If not vintage RSC, this is still good exploratory stuff. How stands it in the world at large? Well, going from the ground up: perhaps the greatest change in Shakespearean production is that we now believe in flat stages. Twenty years ago the plays were always performed up and down staircases. There is a permanent reminded of those days in the platform stage at Stratford, Ontario, built to the specifications of the Fifties’ maestro Tyrone Guthrie, with immovable steps at its extremities and a pillar rostrum at its centre. When full, this amphitheatre is the most thrilling house I know, with the audience sitting and responding in an unbroken homogenous arc.

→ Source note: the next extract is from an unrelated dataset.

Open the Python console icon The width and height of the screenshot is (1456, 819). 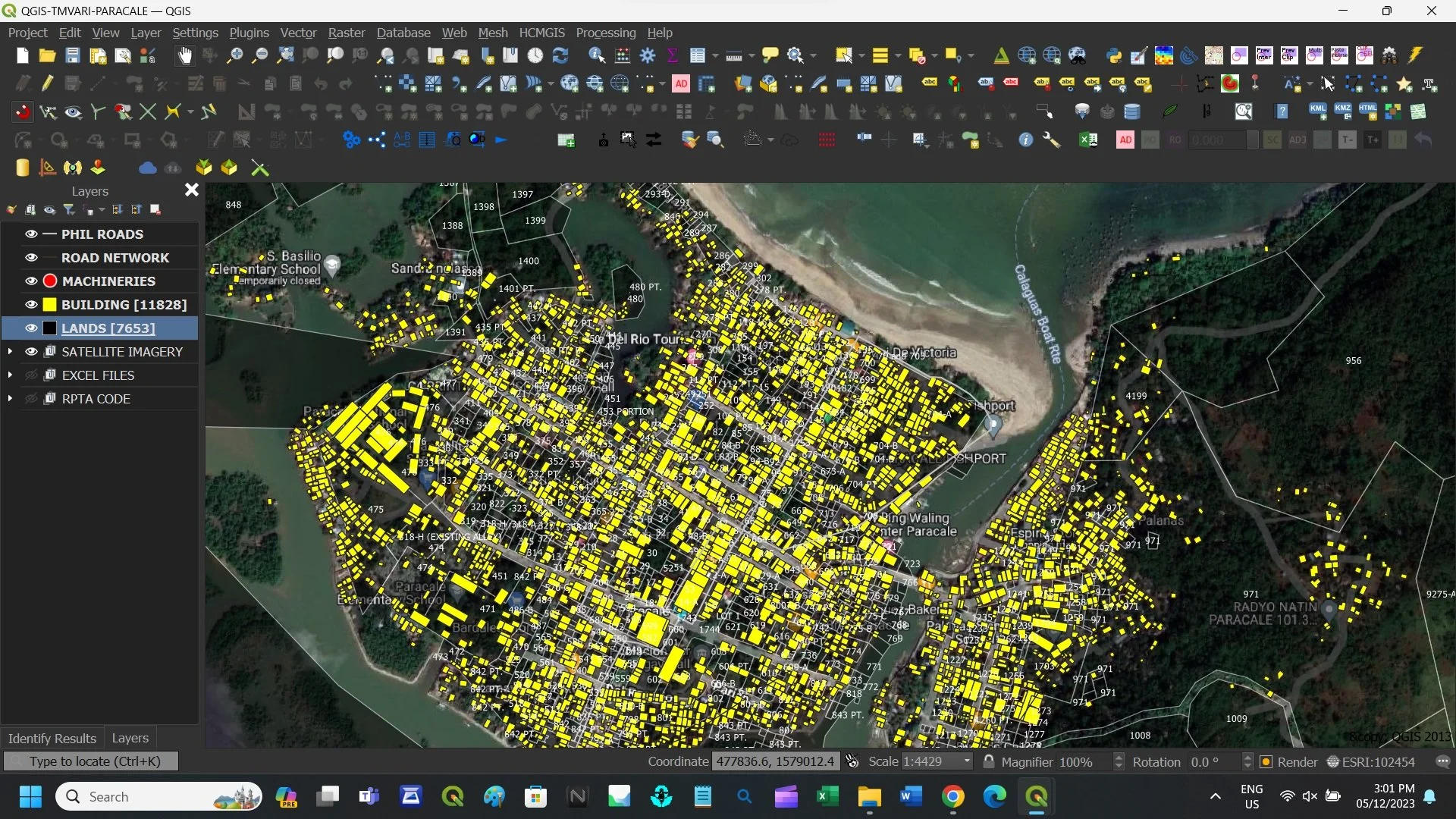pyautogui.click(x=1113, y=55)
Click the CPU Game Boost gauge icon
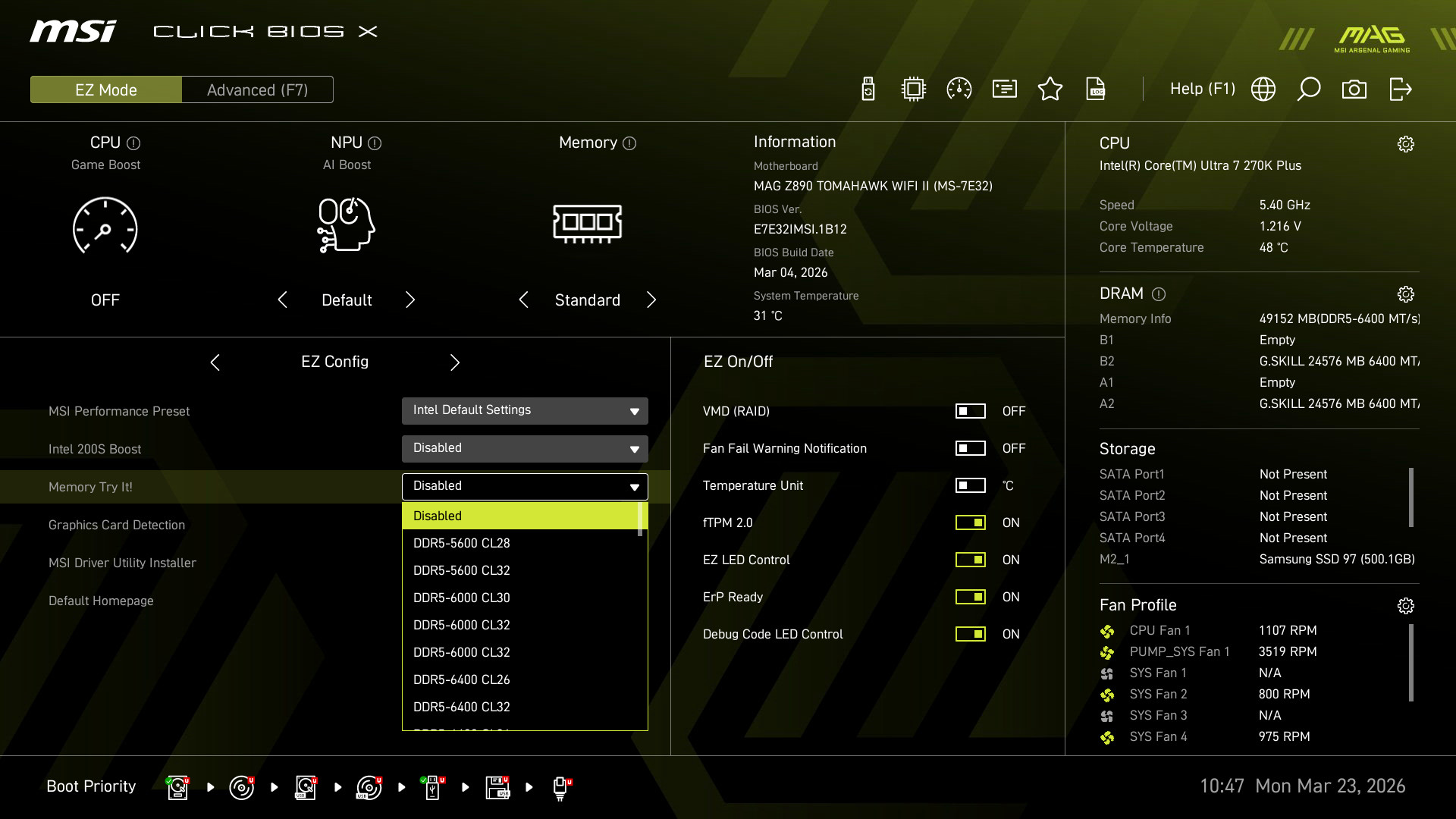This screenshot has height=819, width=1456. click(x=105, y=226)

As for acting; if rawness is a recurring weakness here, anonymous competence is the curse of Canada. This was the case before Robin Phillips took over, it remained so during his tenure, and judging from what I saw there a couple of weeks ago, it has not changed with his stormy departure.
The new chief is John Hirsch, probably Canada’s best director (the only man I know able to move with equal authority from Chekov to A Funny Thing Happened on the Way to the Forum). But he was appointed too late to stage any shows himself. He has called on two veterans of the pre-Phillips era. Peter Dews, who contributed a fair Comedy of Errors and the French Jean Gascon, who did a first-rate version of Durrenmatt’s The Visit suggesting that the American theatre is close to Europe, more at home with expressionism and its derivatives, than our own, which likes to humanize everything. Gascon always staged a clear, decorative Misanthrope with a light-weight but acute Alceste from Brian Bedford.
Mr Bedford, who was one of Mr Phillips imported stars, has also blossomed as a director. Under the last regime he staged one of those ceremonial Tituses and this year a highly praised Coriolanus. I found it disappointing; with the resources for a believable mob- more actors than we these days ever dream of- he failed to clarify their effect on the central political scenes, which are perfectly written and almost impossible to realize.
The main attraction was Len Cariou, who, thought Canadian born, works mainly in the United States, where his Sweeney Todd had real, indeed frightening tragic stature. It may be, though, that playing in musicals has robbed his voice of necessary jaggedness, for though he split movingly apart when Coriolanus yields, and had a tremendous defiance at the end, he missed the irony that runs through the part as well as the play. But he was a presence.
This hastily prepared season is turning out better than many people expected - or in some cases, hoped.